**Task description**
Please copy the records exactly as they appear, with all pictures left out.

**Supplied information**
■ ■ ■ ■

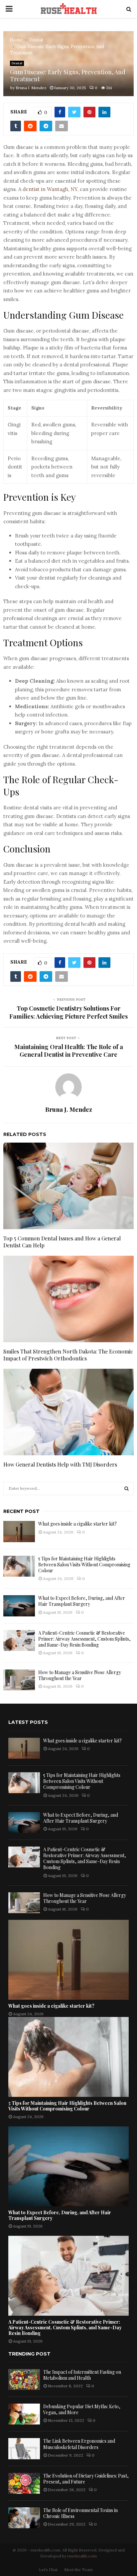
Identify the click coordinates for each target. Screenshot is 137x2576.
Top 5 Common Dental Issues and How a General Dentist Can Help (62, 1242)
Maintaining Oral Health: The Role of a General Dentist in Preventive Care (68, 1051)
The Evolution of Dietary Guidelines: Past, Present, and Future (86, 2479)
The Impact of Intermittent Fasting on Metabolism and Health (82, 2375)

■ ■ ■ ■

**Exercise output**
Identify the click coordinates for each target. Screenshot is 137x2576.
Top 5 Common Dental Issues and How a General Dentist Can Help (62, 1242)
Maintaining Oral Health: The Role of a General Dentist in Preventive Care (68, 1051)
The Evolution of Dietary Guidelines: Past, Present, and Future (86, 2479)
The Impact of Intermittent Fasting on Metabolism and Health (82, 2375)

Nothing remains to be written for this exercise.